Idem, lorsque le 20 janvier 2013 l’équipe de Tunisie de handball n’a pas réussi aller plus loin que le second tour. Mieux structurée, plus aguerrie, l’équipe du Danemark, qui est allée jusqu’en finale , a pris le dessus sur une équipe à laquelle la « Grinta » n’a finalement pas beaucoup servi.

Drôle de mot que celui de « Grinta », d’origine italienne, il signifie tout simplement la rage de vaincre. Utilisé dans le domaine du sport, il est synonyme d’une motivation exacerbée, d’une détermination qui frôle l’agressivité. C’est du moins ce que nous disent des dictionnaires qui ont fini par adopter ce mot.

Les joueurs «avaient» dans leurs jambes

«Une expression de gens du Sud », nous dit cet enseignant de sociologie à la Faculté des Lettres et des sciences humaines de La Manouba, fruit d’ « une culture qui fait la part belle aux sentiments et sans doute au surnaturel ».

Un prolongement de croyances qui mettent en évidence le rôle « de l’accessoire par rapport à l’essentiel : l’effort, l’organisation, la planification, la méthode, la discipline,… ». « Cela me rappelle, lance notre interlocuteur, des étudiants qui ne travaillent pas assez tout le long de l’année et qui s’attendent à ce que le jour de l’examen le savoir leur tombe du ciel. »

Jugement sévère ? « Pas tout à fait », nous assure cet universitaire de l’INEPS (Institut National de l’Education Physique et du Sport) de Kasser Saïd, qui a également entraîné une équipe dans le civil. Pour ce dernier cette mise en évidence de la « Grinta » cache des croyances qui minimisent un tant soit peu le rôle du travail et de l’abnégation.

Pour lui, l’affaire est claire : si un joueur n’est pas préparé physiquement et tactiquement, on n’y peut rien. Explication : « Si un joueur n’a pas le physique pour faire deux heures, il peut avoir le meilleur mental du monde, c’est foutu. » Il poursuit : « S’il n’a pas des jambes ou des bras capables d’envoyer un ballon à trente ou dix mètres, la « Grinta » n’y fera rien. » Il insiste : « Et s’il n’arrive à se placer sur une surface en fonction d’un schéma donné, on ne fera pas de succès. »

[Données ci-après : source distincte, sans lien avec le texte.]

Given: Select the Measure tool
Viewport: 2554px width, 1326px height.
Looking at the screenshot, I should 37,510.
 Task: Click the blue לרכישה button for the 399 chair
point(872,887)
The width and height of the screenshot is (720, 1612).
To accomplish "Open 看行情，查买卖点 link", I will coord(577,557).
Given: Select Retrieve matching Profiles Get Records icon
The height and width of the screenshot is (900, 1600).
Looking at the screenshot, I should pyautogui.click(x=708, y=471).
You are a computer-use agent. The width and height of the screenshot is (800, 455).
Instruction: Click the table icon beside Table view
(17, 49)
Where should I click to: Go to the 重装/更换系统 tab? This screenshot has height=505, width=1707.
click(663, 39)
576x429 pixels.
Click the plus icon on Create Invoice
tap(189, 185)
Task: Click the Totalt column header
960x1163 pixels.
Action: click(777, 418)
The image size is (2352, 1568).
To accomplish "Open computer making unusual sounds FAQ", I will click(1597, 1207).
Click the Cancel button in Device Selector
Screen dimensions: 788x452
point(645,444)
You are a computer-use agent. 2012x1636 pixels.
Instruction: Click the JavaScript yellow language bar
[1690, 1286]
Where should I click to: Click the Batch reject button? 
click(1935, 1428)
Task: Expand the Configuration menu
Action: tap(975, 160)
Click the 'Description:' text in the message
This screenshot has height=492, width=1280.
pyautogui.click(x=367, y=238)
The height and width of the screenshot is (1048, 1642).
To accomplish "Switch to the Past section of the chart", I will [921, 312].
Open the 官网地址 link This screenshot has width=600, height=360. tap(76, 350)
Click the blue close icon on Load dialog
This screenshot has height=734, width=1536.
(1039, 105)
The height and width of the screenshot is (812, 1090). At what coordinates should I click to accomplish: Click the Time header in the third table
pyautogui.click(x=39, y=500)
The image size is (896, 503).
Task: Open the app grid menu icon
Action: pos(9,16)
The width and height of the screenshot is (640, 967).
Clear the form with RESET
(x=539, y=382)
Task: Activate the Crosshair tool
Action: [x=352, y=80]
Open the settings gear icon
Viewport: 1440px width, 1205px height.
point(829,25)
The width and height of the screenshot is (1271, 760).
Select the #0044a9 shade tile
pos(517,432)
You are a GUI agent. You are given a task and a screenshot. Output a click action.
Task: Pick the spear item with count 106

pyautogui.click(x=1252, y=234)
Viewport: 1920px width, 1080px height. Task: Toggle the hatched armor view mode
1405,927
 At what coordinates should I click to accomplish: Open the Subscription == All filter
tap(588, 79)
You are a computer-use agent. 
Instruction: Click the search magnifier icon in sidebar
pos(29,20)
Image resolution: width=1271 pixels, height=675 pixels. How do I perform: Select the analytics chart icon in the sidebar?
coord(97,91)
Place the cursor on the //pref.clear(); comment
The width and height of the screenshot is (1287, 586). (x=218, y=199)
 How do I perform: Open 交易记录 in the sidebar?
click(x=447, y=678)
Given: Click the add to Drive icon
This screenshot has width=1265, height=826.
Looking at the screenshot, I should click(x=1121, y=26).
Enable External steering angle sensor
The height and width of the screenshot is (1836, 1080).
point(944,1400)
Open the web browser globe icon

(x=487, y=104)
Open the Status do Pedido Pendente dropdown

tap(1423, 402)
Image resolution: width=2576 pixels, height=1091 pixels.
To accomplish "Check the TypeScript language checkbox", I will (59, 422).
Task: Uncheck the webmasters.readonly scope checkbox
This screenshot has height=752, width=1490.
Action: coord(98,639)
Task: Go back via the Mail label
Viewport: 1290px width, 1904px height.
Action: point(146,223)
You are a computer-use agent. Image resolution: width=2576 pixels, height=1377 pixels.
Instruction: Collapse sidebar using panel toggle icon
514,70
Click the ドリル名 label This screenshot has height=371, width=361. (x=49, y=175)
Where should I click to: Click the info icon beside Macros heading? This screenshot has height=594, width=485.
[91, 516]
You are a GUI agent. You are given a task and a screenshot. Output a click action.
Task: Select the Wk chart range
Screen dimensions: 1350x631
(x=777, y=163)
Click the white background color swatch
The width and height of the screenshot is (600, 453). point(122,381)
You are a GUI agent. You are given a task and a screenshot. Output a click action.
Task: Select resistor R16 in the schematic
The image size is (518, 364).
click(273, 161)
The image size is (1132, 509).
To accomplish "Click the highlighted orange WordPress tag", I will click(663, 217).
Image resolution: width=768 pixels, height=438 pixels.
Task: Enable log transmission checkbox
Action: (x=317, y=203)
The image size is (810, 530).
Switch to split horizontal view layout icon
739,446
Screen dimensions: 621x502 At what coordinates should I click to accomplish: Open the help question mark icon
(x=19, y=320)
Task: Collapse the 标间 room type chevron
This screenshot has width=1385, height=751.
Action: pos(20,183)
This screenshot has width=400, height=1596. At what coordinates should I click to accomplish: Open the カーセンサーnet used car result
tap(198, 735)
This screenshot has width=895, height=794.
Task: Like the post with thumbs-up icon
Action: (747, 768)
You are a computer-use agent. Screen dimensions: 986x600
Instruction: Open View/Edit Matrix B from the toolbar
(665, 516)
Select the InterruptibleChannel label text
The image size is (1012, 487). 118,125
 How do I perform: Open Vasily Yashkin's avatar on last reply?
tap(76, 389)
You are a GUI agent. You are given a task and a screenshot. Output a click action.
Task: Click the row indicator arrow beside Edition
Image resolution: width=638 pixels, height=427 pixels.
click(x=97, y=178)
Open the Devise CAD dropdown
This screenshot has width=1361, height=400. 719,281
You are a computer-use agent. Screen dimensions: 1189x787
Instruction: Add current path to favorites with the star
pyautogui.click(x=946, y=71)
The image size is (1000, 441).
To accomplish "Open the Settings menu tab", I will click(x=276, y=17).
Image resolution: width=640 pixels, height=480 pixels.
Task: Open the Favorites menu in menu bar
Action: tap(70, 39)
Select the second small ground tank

Notre universitaire reconnaît cependant l’importance du mental : « Les hommes se déterminent en fonction de valeurs. Celles qui favorisent l’effort, l’abnégation, voire le sacrifice sont importantes, mais non suffisantes. »

«Mes joueurs se sont découragés trop vite»

« Je ne sais pas si l’épisode est vrai, mais on raconte qu’un coach national est venu avec le drapeau du pays pour stimuler les joueurs à la mi-temps. Ils sont sortis gonflés à bloc des vestiaires et ont fini par renverser la vapeur dans la seconde mi-temps. Mais, la « Grinta » n’était pas la seule explication : les joueurs « avaient », comme on dit, dans leurs jambes », souligne-t-il.

Les sportifs tunisiens sont, et quoi qu’on dise, sur ce terrain, d’ailleurs, fragiles. « Il arrive souvent qu’ils lâchent prise lorsqu’ils sont dominés. Combien de rencontres n’ai-je pas perdu parce mes joueurs se sont découragés trop vite. Je n’ai jamais vu un joueur tenir, comme le font, par exemple, les Allemands et les Serbes, jusqu’au bout quel que soit le résultat », lance notre interlocuteur.
En conclusion : axer tout sur la « Grinta » c’est faux. « A moins que cela serve pour commercialiser une soda ! », fait-il remarquer non sans humour.